Truth was, without Micah here I wasn’t sure I could do that. Just as Richard was my door to the wolves, Micah was my door to the leopards. Or was he? I was treating this like I treated Richard and Jean-Claude, like I was the outsider and they were my ticket in. But what if I really was the leopard queen? If I really was Nimir-Ra, then I should be able to do this without Micah. I realized the moment I doubted that, I was still hoping I wasn’t going to be furry next full moon. No matter how much evidence to the contrary, I still didn’t believe it. Maybe I didn’t want to believe it. But I wanted to heal Gregory, that I did want.

I looked at them all and knew Cherry was right. If I was Nimir-Ra, then I had all I needed to balance me. If I wasn’t Nimir-Ra, then it wouldn’t work. What did we have to lose? I looked at Stephen and Gregory, their mirror faces, their frightened eyes, and knew exactly what we had to lose if I didn’t try.

I took the Uncle Mike’s sidekick holster complete with Firestar out of the front of my jeans and looked around. If I was going to be calling on the leopards, I didn’t want them having to worry about the gun. I motioned Claudia the wererat over. Since I was still kneeling, she towered over me, only two inches shorter than Dolph. I had to admit it was impressive, even more so because she was a woman.

I handed the holstered gun to her, and she took it. “Make sure no one gets shot with it.”

She frowned down at me. “You think someone is going to try and get the gun?”

“Me, maybe.”

The frown deepened. “I don’t understand.”

“Raina’s amused by violence. I don’t want to be carrying a gun when I call her munin.”

Claudia’s eyebrows raised. “You mean she’d try to get you to use it on someone?”

I nodded.

“She’s tried before?’

I nodded again. “In Tennessee when I was practicing with the munin, yeah.”

Claudia shook her head. “You didn’t seem that worried at the lupanar.”

“I can call her once and be okay, probably. But if I call her too often, too close together, it’s like she grows—” I hesitated—“stronger, or maybe I just get tired of fighting.”

“She was a bitch when she was alive,” Claudia said.

“Being dead hasn’t changed her much,” I added.

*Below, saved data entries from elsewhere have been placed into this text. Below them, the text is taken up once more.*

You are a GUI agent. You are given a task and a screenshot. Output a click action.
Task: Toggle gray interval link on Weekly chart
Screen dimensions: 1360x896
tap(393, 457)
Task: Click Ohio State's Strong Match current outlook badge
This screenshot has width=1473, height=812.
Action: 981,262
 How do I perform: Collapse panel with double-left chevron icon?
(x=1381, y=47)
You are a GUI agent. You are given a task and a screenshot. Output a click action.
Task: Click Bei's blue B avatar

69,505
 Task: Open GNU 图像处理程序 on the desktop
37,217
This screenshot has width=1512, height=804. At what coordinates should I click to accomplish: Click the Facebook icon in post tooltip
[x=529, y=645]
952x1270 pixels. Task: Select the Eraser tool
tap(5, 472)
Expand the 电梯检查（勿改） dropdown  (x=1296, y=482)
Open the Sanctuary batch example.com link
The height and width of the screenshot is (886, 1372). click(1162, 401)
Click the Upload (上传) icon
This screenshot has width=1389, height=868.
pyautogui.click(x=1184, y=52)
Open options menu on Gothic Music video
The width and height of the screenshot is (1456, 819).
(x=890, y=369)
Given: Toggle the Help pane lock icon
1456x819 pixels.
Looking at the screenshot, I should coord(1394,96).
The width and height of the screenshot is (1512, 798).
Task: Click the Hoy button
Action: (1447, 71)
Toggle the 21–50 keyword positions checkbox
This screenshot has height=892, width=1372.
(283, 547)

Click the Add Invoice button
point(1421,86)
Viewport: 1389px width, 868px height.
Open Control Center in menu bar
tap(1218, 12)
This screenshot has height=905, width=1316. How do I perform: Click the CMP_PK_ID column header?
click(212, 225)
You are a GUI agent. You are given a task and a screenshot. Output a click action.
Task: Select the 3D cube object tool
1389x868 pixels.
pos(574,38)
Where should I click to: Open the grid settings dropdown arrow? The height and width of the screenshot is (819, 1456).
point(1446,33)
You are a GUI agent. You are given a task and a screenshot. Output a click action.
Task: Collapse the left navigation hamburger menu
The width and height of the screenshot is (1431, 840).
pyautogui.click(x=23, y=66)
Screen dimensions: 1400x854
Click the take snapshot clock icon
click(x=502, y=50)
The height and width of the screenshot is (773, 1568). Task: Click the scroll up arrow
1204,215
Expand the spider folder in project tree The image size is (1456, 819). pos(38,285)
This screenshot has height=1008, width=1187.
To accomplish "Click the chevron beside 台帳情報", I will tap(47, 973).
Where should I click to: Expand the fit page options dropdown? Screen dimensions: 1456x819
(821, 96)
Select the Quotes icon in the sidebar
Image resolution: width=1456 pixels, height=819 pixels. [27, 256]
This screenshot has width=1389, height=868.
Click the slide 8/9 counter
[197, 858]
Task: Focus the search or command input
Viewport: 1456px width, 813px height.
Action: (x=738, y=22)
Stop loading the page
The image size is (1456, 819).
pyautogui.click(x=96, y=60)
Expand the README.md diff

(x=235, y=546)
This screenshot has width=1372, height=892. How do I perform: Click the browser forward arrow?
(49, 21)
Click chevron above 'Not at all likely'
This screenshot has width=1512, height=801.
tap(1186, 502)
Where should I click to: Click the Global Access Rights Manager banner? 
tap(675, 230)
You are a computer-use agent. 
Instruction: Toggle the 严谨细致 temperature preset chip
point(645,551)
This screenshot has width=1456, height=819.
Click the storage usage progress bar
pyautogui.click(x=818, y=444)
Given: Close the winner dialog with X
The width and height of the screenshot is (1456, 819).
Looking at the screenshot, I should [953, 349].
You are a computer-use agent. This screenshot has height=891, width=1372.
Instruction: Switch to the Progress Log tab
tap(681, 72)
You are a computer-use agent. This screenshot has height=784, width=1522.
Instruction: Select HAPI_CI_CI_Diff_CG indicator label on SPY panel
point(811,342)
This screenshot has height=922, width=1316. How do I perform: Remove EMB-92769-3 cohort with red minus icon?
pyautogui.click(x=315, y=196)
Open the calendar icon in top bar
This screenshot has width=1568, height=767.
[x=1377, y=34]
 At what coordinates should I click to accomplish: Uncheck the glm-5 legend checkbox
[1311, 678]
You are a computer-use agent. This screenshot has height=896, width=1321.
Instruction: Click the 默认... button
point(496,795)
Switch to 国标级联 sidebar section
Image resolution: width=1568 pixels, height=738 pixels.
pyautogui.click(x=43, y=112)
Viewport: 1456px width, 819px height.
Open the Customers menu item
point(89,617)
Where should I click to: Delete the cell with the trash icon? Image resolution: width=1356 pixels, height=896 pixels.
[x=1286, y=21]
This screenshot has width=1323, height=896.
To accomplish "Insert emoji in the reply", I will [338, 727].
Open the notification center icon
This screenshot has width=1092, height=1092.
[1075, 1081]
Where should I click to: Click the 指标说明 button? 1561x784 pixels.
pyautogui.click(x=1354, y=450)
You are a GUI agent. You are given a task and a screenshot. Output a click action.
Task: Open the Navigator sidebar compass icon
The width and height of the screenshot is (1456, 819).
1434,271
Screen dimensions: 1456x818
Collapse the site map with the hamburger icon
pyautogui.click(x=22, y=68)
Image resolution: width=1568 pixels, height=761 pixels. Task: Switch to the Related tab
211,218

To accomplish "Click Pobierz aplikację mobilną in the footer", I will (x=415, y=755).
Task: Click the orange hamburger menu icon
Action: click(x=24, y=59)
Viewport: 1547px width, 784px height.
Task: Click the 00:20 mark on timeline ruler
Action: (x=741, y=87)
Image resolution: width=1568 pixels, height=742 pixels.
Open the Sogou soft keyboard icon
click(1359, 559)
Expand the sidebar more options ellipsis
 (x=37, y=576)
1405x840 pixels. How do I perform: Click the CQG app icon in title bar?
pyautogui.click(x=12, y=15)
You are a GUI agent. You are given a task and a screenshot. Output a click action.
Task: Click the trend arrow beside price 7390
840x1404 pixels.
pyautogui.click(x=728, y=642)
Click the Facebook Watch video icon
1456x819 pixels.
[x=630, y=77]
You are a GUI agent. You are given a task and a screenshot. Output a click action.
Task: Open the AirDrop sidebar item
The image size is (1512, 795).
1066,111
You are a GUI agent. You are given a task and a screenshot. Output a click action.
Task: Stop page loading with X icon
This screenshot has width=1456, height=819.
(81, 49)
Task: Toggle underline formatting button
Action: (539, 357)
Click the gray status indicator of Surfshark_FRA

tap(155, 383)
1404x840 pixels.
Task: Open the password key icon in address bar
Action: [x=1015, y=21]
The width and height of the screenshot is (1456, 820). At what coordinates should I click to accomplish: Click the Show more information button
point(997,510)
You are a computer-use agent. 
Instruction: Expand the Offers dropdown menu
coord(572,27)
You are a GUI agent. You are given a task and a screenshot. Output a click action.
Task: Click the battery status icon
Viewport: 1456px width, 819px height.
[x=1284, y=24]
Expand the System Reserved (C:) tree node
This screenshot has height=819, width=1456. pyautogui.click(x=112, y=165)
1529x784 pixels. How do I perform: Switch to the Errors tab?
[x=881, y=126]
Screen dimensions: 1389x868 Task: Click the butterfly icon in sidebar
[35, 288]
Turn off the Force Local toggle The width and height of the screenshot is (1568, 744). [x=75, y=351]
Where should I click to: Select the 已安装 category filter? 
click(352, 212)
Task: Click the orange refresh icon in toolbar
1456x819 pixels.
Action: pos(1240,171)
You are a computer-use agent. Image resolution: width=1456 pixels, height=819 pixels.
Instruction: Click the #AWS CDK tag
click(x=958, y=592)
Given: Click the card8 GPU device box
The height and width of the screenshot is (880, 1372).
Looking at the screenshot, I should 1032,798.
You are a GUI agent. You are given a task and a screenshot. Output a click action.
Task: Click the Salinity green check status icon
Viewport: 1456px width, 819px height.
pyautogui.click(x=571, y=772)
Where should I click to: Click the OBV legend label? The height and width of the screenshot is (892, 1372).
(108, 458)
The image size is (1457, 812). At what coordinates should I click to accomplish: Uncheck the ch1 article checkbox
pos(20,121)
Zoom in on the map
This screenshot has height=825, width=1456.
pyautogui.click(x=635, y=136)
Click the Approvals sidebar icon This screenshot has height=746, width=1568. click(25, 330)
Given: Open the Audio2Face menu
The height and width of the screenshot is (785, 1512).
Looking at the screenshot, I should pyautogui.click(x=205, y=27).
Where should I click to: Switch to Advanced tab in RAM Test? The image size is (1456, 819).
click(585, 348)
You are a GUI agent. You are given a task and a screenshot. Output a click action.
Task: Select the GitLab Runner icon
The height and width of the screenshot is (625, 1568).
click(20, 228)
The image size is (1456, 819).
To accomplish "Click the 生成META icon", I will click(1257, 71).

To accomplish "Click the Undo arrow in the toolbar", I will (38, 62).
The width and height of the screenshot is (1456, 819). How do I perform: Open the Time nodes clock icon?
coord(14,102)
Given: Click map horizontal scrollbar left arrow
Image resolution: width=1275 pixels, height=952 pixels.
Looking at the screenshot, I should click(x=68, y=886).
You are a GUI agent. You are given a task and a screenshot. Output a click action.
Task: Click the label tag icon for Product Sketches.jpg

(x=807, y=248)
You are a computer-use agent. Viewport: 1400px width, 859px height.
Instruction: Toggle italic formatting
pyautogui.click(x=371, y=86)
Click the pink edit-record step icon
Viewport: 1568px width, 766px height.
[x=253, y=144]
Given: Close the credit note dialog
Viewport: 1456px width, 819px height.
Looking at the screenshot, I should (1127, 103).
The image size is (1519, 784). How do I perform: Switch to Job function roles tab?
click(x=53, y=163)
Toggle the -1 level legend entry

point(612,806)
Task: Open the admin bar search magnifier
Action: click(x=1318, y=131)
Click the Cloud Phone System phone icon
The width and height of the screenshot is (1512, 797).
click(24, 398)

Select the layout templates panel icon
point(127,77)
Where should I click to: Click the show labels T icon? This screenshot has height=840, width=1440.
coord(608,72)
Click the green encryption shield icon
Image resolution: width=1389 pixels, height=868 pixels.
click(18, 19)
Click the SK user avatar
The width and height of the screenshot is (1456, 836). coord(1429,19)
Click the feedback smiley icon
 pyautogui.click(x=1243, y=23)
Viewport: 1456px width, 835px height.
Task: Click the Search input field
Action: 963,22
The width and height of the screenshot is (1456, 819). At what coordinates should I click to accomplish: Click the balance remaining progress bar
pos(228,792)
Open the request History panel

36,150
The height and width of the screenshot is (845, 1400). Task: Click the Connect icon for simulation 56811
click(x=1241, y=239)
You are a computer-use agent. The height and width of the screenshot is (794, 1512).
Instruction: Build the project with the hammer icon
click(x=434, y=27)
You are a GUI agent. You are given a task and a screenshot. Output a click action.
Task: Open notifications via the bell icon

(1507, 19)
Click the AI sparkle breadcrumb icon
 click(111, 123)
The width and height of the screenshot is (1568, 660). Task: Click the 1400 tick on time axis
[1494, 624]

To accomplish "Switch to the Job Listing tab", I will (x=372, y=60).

The tall woman shivered. “I’m glad the wererats don’t have anything like the munin. The thought of some entity inside me just creeps me out.”

“Me too,” I said.

She looked down at me, thoughtful now. “I’ll keep the gun safe. Is there anything else Igor and I can do to help?”

I tried to think of something, but only one thing came to mind. “If the leopards can’t control me, make sure I don’t hurt anyone.”

“How bad is this going to be?” she asked.